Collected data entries
BEGIN

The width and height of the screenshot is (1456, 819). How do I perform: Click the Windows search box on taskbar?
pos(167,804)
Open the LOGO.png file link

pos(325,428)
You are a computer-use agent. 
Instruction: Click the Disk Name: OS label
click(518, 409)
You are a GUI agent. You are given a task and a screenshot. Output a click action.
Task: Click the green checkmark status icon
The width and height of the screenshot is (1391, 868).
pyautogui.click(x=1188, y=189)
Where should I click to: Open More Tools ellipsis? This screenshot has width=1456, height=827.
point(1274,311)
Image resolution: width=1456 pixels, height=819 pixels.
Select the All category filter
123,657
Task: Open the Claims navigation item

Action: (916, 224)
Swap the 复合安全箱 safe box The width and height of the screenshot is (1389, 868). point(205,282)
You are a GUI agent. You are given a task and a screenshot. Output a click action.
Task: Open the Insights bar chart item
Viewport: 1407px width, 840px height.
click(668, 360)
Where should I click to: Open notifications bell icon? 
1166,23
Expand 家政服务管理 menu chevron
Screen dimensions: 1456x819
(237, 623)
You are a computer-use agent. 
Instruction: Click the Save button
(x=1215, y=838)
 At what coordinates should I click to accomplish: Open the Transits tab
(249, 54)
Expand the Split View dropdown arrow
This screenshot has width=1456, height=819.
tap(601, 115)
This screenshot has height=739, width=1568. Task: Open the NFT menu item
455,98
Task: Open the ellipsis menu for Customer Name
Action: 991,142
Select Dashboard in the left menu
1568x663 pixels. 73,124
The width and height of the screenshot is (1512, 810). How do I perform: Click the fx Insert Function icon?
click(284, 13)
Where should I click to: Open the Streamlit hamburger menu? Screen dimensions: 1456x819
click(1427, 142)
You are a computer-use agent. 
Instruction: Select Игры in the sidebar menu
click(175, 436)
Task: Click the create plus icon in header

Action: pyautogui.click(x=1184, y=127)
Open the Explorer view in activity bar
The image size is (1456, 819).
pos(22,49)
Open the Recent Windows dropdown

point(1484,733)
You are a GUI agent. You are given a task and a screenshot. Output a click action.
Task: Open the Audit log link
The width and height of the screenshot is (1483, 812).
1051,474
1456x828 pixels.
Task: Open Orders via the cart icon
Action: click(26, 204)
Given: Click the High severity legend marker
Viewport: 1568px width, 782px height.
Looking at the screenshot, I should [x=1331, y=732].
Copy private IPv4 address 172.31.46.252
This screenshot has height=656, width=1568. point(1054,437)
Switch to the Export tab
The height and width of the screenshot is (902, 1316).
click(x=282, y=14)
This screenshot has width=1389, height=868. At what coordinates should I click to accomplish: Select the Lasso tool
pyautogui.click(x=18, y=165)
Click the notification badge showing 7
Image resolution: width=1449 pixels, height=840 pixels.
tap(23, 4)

END

◆ **Required action**
What is needed here is an exact transcription of the records above.

◆ **Expected output**
The width and height of the screenshot is (1456, 819). How do I perform: Click the Windows search box on taskbar?
pos(167,804)
Open the LOGO.png file link

pos(325,428)
You are a computer-use agent. 
Instruction: Click the Disk Name: OS label
click(518, 409)
You are a GUI agent. You are given a task and a screenshot. Output a click action.
Task: Click the green checkmark status icon
The width and height of the screenshot is (1391, 868).
pyautogui.click(x=1188, y=189)
Where should I click to: Open More Tools ellipsis? This screenshot has width=1456, height=827.
point(1274,311)
Image resolution: width=1456 pixels, height=819 pixels.
Select the All category filter
123,657
Task: Open the Claims navigation item

Action: (916, 224)
Swap the 复合安全箱 safe box The width and height of the screenshot is (1389, 868). point(205,282)
You are a GUI agent. You are given a task and a screenshot. Output a click action.
Task: Open the Insights bar chart item
Viewport: 1407px width, 840px height.
click(668, 360)
Where should I click to: Open notifications bell icon? 
1166,23
Expand 家政服务管理 menu chevron
Screen dimensions: 1456x819
(237, 623)
You are a computer-use agent. 
Instruction: Click the Save button
(x=1215, y=838)
 At what coordinates should I click to accomplish: Open the Transits tab
(249, 54)
Expand the Split View dropdown arrow
This screenshot has width=1456, height=819.
tap(601, 115)
This screenshot has height=739, width=1568. Task: Open the NFT menu item
455,98
Task: Open the ellipsis menu for Customer Name
Action: 991,142
Select Dashboard in the left menu
1568x663 pixels. 73,124
The width and height of the screenshot is (1512, 810). How do I perform: Click the fx Insert Function icon?
click(284, 13)
Where should I click to: Open the Streamlit hamburger menu? Screen dimensions: 1456x819
click(1427, 142)
You are a computer-use agent. 
Instruction: Select Игры in the sidebar menu
click(175, 436)
Task: Click the create plus icon in header

Action: pyautogui.click(x=1184, y=127)
Open the Explorer view in activity bar
The image size is (1456, 819).
pos(22,49)
Open the Recent Windows dropdown

point(1484,733)
You are a GUI agent. You are given a task and a screenshot. Output a click action.
Task: Open the Audit log link
The width and height of the screenshot is (1483, 812).
1051,474
1456x828 pixels.
Task: Open Orders via the cart icon
Action: click(26, 204)
Given: Click the High severity legend marker
Viewport: 1568px width, 782px height.
Looking at the screenshot, I should [x=1331, y=732].
Copy private IPv4 address 172.31.46.252
This screenshot has height=656, width=1568. point(1054,437)
Switch to the Export tab
The height and width of the screenshot is (902, 1316).
click(x=282, y=14)
This screenshot has width=1389, height=868. At what coordinates should I click to accomplish: Select the Lasso tool
pyautogui.click(x=18, y=165)
Click the notification badge showing 7
Image resolution: width=1449 pixels, height=840 pixels.
tap(23, 4)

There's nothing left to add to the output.